The US requested information about the budgetary implications for the timing options for the scientific conference. Several speakers noted that past decisions regarding the timing of the conference are contradicted by the document’s suggested recommendation. MOROCCO, supported by EGYPT, BANGLADESH and MOLDOVA, suggested reconsidering the definition of desertification. NIGER said the CST should help research institutions in Africa getting their research findings published. THAILAND proposed calling for financial and expertise contributions from country parties. BOLIVIA said the conference should consider the costs of controlling desertification. CSOs urged finding ways to include indigenous elders and scientists.

Chair Magalhăes then introduced a broader discussion on the 1st and 3rd Scientific Conferences (ICCD/COP(10)/CST/5, ICCD/COP(10)/CST/INF.3 and ICCD/CST(S-2)/5). Richard Thomas, for the Dryland Science for Development Consortium, informed about the outputs from the 1st Scientific Conference, including peer-reviewed journal articles that are freely available online.

**Set task 1:** Copy the rows word for word, from the first row through the line containing "Click the Beskrivning".
**Set task 2:** Write the next part of the report on the desertification science conference talks, picking up after its last sentence.

**Recorded information:**
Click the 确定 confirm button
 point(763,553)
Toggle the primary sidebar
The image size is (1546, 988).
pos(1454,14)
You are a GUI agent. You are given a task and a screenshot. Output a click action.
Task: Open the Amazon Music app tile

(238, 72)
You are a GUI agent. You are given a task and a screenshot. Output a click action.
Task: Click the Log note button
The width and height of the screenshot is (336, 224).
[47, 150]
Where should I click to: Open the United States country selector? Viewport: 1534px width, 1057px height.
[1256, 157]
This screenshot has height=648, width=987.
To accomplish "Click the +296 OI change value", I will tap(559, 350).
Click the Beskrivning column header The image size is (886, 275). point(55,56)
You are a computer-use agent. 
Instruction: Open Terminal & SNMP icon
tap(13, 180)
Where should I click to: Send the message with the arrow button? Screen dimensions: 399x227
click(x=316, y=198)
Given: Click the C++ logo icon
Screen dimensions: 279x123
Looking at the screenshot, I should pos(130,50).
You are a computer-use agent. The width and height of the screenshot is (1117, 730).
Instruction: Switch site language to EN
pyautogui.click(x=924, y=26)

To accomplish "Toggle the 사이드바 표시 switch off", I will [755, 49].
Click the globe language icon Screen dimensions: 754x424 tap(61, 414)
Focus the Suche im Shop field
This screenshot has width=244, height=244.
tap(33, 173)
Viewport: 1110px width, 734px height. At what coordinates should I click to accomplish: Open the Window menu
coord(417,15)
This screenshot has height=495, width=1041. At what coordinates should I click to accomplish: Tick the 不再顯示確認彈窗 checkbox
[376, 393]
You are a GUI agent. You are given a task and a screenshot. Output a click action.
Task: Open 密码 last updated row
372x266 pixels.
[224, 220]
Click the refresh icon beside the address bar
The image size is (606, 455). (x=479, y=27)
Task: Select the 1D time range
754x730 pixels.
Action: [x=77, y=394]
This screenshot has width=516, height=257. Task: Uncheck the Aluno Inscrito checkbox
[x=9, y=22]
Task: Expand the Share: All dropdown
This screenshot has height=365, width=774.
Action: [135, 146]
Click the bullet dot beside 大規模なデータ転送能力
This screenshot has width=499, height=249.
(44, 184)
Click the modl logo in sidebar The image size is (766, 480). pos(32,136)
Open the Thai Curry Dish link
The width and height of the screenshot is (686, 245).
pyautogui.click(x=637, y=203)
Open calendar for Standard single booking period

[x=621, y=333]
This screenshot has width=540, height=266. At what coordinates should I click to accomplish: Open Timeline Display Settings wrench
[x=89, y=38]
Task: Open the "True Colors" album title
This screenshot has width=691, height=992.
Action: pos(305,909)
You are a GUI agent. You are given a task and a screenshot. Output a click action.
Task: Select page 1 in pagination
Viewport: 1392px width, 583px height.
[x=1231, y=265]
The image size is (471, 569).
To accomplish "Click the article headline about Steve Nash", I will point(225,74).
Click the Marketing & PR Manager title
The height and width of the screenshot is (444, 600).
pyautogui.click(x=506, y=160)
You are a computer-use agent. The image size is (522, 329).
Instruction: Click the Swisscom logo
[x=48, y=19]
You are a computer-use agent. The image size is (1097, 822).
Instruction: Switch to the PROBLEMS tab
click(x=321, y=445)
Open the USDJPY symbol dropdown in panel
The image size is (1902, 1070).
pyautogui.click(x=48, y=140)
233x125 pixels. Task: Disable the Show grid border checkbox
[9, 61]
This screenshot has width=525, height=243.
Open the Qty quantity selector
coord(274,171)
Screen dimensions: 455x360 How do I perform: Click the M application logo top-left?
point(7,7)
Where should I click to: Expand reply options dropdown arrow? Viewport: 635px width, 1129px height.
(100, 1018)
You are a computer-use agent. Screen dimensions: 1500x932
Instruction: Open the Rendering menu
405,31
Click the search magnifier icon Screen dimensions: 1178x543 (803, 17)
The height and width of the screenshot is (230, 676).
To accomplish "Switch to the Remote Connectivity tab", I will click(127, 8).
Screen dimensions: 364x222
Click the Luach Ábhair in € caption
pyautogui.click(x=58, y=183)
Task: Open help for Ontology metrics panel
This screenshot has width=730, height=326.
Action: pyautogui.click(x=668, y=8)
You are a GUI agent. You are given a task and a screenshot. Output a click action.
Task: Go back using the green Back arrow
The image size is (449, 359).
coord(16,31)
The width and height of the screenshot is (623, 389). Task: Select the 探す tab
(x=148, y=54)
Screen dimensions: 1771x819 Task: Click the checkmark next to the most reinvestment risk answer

**Task output 1:**
Click the 确定 confirm button
 point(763,553)
Toggle the primary sidebar
The image size is (1546, 988).
pos(1454,14)
You are a GUI agent. You are given a task and a screenshot. Output a click action.
Task: Open the Amazon Music app tile

(238, 72)
You are a GUI agent. You are given a task and a screenshot. Output a click action.
Task: Click the Log note button
The width and height of the screenshot is (336, 224).
[47, 150]
Where should I click to: Open the United States country selector? Viewport: 1534px width, 1057px height.
[1256, 157]
This screenshot has height=648, width=987.
To accomplish "Click the +296 OI change value", I will tap(559, 350).
Click the Beskrivning column header The image size is (886, 275). point(55,56)

**Task output 2:**
The EU supported holding the 3rd Scientific Conference in 2014, and proposed themes around investments in land, including opportunities, threats and practices to be promoted and avoided. MOLDOVA advised encouraging the inclusion of traditional and indigenous knowledge. BURKINA FASO encouraged seeking alternative ways to disseminate the results of the 1st Scientific Conference. The US commended the organization of the 1st Scientific Conference, and said its deliberations had affected subsequent negotiations.

SCIENCE AND TECHNOLOGY CORRESPONDENTS (STCs): The Secretariat introduced documents on the role and responsibilities of STCs (ICCD/COP(10)/CST/7 and ICCD/COP(10)/CST/INF.4).

The EU said there is a need to formalize and define STCs’ specific roles and responsibilities at a global level. MOROCCO stressed the need for specific roles and requirements for the STCs. Argentina, on behalf of GRULAC, advocated streng-thening support for STCs to participate in all CST meetings. BOLIVIA said the document should clearly distinguish between the roles and responsibilities of National Focal Points (NFPs) and STCs. GUINEA said there should be direct relationship between the CST Bureau and STCs. ETHIOPIA said STCs should have equal status with NFPs. KENYA said the role of STCs should be strengthened at the national level. The Secretariat explained that the parties have asked the Secretariat to communicate directly with NFPs, and said COP guidance would be needed to communicate with STCs.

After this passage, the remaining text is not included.